Saved entries
◆ ◆ ◆ ◆ ◆ ◆ ◆

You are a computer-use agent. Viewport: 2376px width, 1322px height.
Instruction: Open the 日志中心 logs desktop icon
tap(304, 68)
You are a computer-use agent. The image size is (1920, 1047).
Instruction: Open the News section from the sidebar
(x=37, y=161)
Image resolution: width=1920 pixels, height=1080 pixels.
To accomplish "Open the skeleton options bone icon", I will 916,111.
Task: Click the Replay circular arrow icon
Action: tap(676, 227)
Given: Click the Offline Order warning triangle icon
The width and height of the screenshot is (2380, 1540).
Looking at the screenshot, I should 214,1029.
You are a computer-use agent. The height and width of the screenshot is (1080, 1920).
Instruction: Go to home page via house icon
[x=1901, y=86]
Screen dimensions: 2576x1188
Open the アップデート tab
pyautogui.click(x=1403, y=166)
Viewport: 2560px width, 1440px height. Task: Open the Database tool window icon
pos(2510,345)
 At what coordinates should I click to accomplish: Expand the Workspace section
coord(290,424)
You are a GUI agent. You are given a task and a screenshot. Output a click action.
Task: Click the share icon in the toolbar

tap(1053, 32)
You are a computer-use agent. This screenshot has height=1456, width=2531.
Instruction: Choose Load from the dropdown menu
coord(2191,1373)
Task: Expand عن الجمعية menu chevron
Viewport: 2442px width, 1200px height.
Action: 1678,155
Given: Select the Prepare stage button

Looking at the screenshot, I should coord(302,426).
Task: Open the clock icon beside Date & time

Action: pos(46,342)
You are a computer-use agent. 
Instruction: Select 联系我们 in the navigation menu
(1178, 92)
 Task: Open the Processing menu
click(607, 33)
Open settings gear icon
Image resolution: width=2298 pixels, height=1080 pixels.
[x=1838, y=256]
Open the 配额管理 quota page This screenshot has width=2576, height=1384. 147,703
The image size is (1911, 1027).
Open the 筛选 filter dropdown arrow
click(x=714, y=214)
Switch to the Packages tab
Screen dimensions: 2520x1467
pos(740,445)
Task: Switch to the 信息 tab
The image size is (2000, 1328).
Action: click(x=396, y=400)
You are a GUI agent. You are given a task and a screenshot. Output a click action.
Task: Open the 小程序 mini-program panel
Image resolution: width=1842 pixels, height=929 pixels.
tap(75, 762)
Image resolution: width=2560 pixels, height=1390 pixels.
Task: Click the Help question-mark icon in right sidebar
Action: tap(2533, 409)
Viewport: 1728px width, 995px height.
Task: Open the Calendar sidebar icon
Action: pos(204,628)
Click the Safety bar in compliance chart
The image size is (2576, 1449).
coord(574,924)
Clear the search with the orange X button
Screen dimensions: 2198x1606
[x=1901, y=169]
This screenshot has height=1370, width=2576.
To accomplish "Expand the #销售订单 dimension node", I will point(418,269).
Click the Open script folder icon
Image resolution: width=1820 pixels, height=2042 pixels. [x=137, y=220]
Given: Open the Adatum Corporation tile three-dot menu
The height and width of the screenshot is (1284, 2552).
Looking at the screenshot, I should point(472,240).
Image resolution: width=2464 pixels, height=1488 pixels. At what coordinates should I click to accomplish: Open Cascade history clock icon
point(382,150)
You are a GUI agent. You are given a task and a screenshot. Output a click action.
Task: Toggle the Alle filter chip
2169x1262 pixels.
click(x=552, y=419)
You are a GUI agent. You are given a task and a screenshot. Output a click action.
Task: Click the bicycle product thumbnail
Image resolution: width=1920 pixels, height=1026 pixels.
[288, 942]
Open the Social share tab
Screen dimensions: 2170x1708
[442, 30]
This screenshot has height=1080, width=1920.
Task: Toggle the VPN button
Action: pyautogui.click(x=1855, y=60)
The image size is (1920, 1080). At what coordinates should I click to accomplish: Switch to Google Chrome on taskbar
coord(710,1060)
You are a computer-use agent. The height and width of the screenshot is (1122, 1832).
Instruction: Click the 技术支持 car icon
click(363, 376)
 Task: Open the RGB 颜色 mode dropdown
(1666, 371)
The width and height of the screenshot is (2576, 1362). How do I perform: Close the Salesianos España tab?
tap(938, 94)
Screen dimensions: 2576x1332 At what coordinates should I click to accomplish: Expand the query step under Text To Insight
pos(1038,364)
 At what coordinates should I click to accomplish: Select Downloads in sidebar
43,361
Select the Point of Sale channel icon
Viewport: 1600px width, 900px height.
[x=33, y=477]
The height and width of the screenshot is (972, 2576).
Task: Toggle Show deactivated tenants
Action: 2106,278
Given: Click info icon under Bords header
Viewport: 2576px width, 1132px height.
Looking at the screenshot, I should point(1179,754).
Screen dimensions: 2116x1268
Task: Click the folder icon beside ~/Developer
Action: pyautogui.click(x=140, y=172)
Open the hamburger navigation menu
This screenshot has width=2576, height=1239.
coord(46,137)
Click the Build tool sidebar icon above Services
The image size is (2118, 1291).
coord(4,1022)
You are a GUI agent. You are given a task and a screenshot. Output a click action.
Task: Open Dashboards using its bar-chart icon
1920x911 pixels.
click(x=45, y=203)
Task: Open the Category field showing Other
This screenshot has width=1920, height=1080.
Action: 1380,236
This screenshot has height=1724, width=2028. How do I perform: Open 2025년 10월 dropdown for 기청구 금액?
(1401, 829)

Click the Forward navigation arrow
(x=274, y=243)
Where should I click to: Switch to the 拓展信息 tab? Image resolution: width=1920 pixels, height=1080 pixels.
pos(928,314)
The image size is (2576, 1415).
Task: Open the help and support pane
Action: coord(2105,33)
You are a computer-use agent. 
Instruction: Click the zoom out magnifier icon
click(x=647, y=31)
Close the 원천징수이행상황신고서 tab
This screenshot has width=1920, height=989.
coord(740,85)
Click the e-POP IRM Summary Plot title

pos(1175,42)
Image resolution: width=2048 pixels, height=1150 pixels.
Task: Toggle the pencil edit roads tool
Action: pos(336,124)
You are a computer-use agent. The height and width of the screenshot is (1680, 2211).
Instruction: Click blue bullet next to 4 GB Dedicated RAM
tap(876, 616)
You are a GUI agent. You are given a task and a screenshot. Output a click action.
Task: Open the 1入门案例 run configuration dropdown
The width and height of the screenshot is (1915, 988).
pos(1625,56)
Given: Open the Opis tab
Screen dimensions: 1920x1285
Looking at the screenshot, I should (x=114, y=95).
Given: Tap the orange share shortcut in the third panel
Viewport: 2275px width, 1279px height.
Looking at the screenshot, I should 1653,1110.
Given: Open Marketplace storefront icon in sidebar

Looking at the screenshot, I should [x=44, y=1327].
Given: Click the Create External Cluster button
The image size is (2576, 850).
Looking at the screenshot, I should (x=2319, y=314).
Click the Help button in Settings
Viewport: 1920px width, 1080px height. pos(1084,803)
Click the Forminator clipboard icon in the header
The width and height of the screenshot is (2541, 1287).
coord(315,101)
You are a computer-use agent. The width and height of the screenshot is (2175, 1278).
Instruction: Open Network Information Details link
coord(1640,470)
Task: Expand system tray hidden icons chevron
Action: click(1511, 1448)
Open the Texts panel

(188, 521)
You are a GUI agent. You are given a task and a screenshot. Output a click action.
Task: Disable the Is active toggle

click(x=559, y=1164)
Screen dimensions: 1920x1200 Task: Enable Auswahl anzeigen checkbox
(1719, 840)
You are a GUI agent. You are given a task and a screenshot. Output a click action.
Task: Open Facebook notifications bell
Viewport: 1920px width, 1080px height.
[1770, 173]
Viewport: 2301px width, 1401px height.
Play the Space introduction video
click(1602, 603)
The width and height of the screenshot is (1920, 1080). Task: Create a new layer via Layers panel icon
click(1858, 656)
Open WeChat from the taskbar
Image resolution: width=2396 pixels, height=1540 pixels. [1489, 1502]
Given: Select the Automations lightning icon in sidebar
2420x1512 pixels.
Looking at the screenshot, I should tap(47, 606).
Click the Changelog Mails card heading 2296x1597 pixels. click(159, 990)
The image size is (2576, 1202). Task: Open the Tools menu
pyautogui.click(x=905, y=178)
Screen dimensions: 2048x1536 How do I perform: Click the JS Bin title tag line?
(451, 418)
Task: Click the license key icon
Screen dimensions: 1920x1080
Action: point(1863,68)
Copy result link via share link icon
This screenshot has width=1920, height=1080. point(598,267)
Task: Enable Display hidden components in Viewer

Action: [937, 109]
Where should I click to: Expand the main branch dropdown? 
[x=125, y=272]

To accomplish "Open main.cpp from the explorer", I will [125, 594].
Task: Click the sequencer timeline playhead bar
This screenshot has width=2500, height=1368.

◆ ◆ ◆ ◆ ◆ ◆ ◆

WHAT YOU HAVE TO DO.
Above are the records; copy exactly the lines from the line with "Viewport: 1600px width, 900px height." through the line with "Given: Click info icon under Bords header", both included.

SOLVED EXERCISE.
Viewport: 1600px width, 900px height.
[x=33, y=477]
The height and width of the screenshot is (972, 2576).
Task: Toggle Show deactivated tenants
Action: 2106,278
Given: Click info icon under Bords header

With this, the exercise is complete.